By making smart choices about where we recreate on a particular day, we can navigate around potentially life-threatening hazards that can catch us off guard and turn a mellow winter hike into a grave ordeal.
2. Dress Appropriately- and Bring Extra Layers!
I’m sure you’ve heard it before: there’s no such thing as poor weather, just poor gear.
Quality layers, outer shells, and footwear that can handle the elements you plan to encounter are all crucial, especially when you add cold temperatures and precipitation to the mix. Staying warm is a given, but staying dry at all times is equally vital; if moisture freezes, you have a recipe for hypothermia that’ll be hard to recover from unless you seek shelter.
Anyone setting out on a winter hike, therefore, should be prepared with a waterproof shell (and waterproof or water-resistant pants, if precipitation is excepted), gloves, a warm hat, and lightweight extra layers, at minimum; even if they are just stored in a daypack. Waterproof hiking boots and gaiters are also recommended if you plan to hike in snow or cross any water (however minimal), as are sunglasses for eye protection. Snow blindness is a serious concern!
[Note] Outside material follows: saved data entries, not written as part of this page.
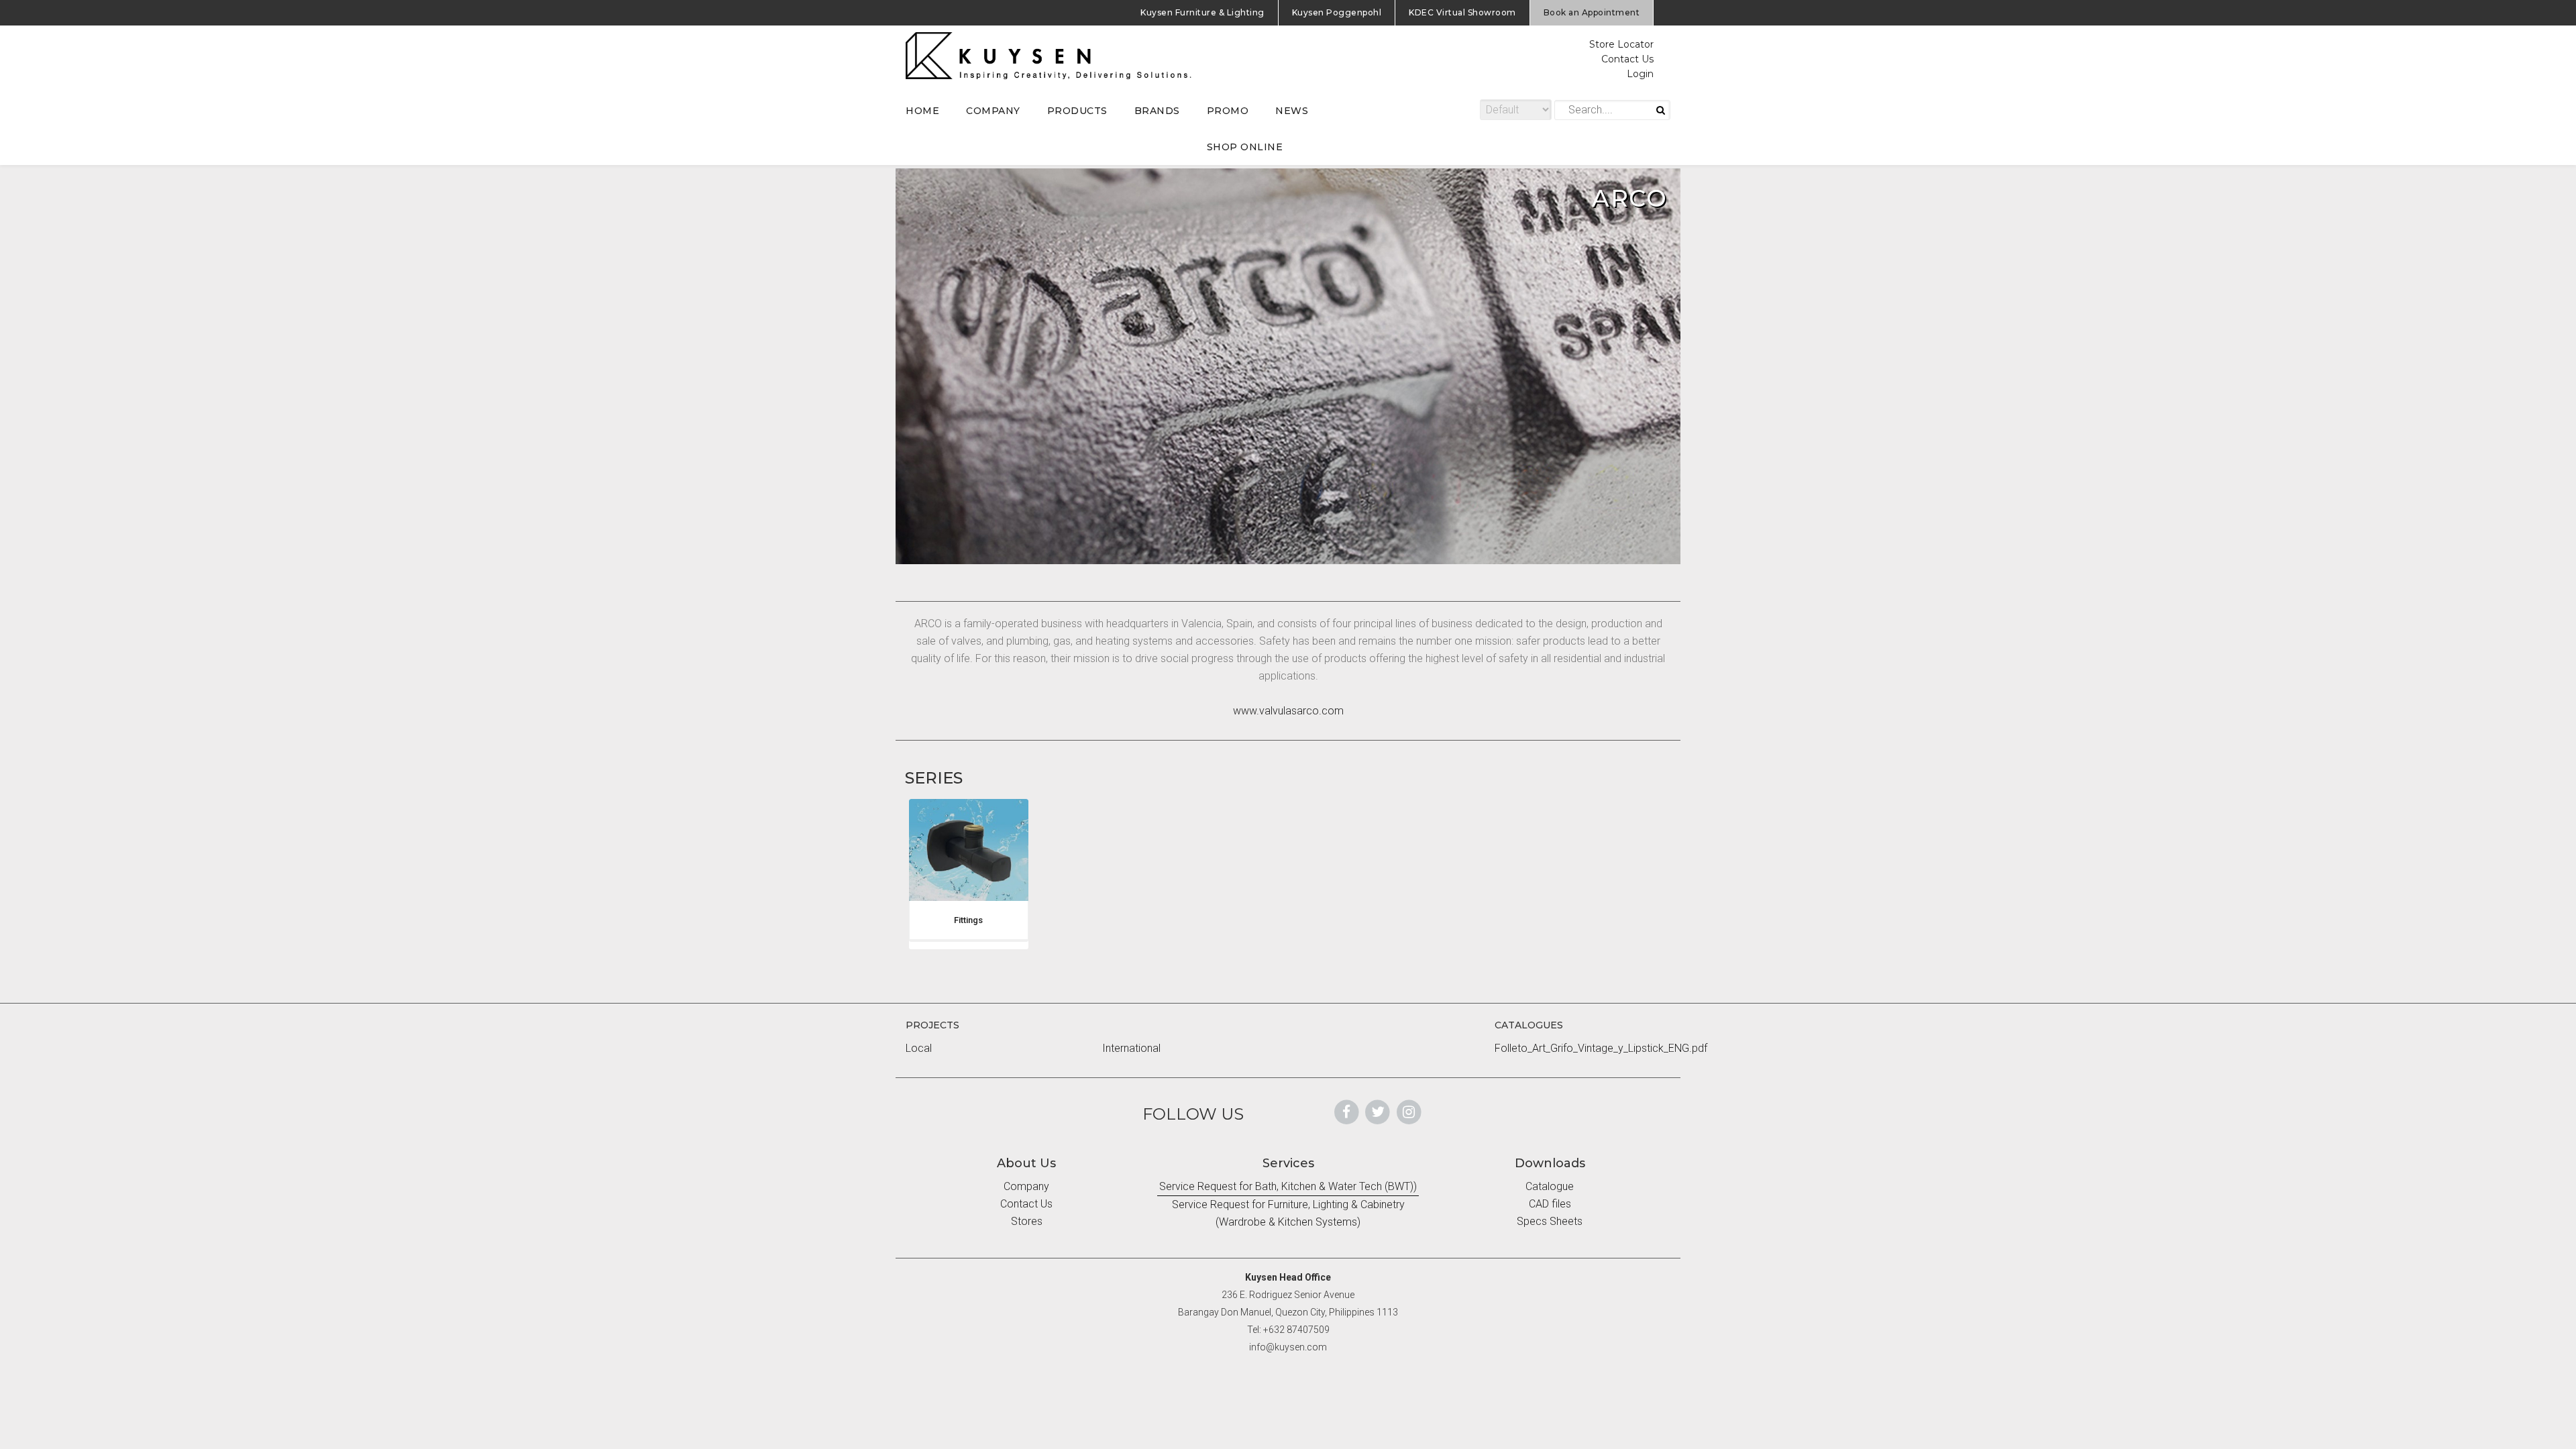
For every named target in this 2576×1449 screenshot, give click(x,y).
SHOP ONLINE (1245, 147)
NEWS (1291, 111)
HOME (922, 111)
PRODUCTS (1077, 111)
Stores (1026, 1221)
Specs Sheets (1549, 1221)
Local (919, 1048)
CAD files (1550, 1203)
3. Pack Like Your Life Depends on It
A common hiking adage encourages those venturing outdoors to pack for the worst-case scenario, even on the shortest of hikes, for good reason.
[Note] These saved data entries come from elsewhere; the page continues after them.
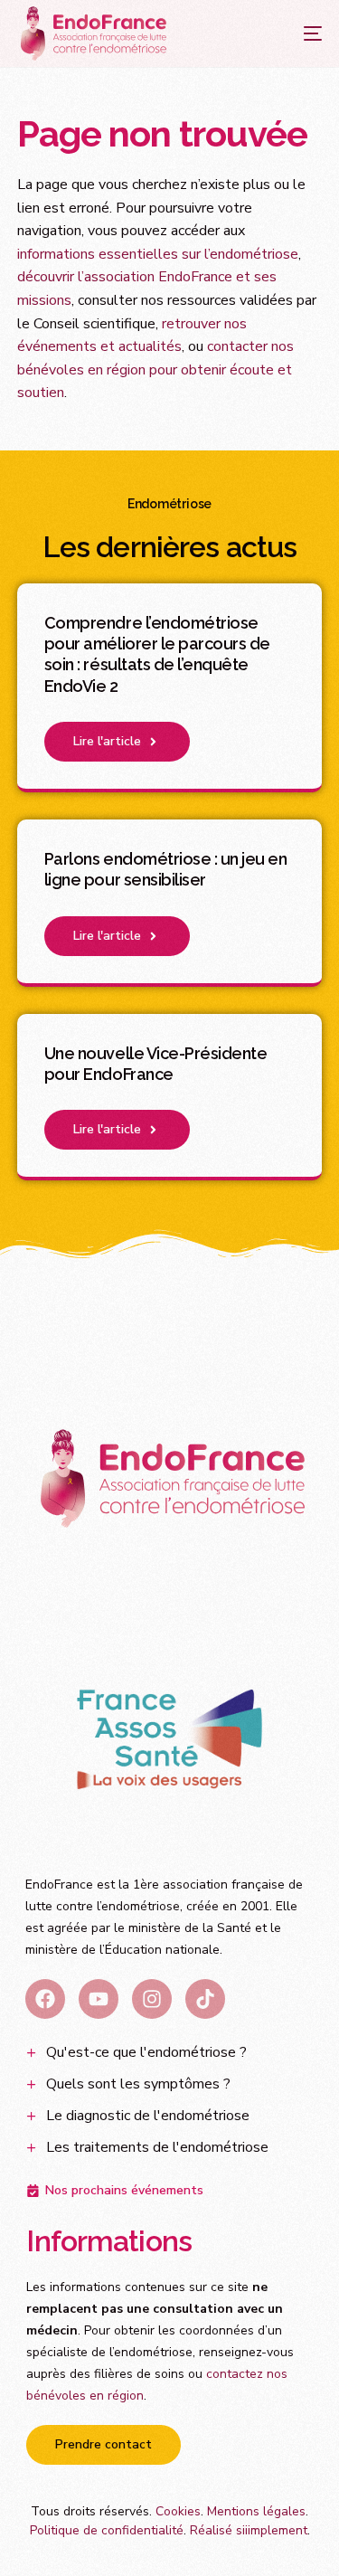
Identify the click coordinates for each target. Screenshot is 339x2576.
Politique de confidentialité (107, 2530)
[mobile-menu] (295, 33)
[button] (117, 742)
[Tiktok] (205, 1999)
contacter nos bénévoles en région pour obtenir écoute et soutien (155, 369)
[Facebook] (45, 1999)
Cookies (178, 2511)
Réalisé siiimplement (248, 2530)
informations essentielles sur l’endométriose (157, 254)
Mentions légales (256, 2511)
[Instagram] (152, 1999)
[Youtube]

Every outdoor outing carries with it a certain level of risk. Things like surprise weather events, poorly marked trails, or unexpected slips and falls can all throw a wrench in your adventure and lead to a dire situation pretty quickly. So, simply put: pack like your life depends on it.
Does this mean bringing a 50-liter pack filled with days worth of survival gear? Not exactly. But it does mean to bring the essentials. Here are the top items to stuff in your pack whenever you venture outside during the winter (or any time of year for that matter):
- Extra food and water
- Warm extra layers
- Lightweight microspikes or traction cleats
- Spare batteries and/or a lightweight battery bank (be sure to keep them warm!) ● Emergency foil blanket
- Small, basic first-aid kit
- A digital trail map and a paper map of where you’ll be
- Emergency whistle
- Extras of any medications, supplements, or aids that are needed for your day-to-day functions (contact lenses, insulin, etc)
4. Take Precautionary Measures
It’s hard to plan for life’s happenstances in general, but the variables of nature and the outdoors make planning for those unexpected moments even that much more complex. A few easy precautionary steps are often the difference between the best-case and worst-case scenario.
- Always tell someone your plan. And, when to expect you back. It can be a simple text message or a note left for a friend or family member at home.
- Know when it’s time to turn back. There’s always another day, so don’t push yourself if something feels off, is taking longer than expected, or the weather turns for the worse.
- If your phone is your only navigation source and/or mode of communication, keep an eye on it! Conserve battery power by turning on “Airplane Mode” and be sure to keep your phone warm in an inside pocket, so the battery doesn’t drain from cold temperatures. Also: try to avoid having your phone be your only saving grace! Bring a paper map and compass as a backup.
- Don’t forget to hydrate! Especially when we’re not sweating bullets in hot temperatures, it’s easy to overlook drinking water. Staying hydrated during winter adventures is vital, though, so be conscious of your water intake, and always pack more water than you think you need.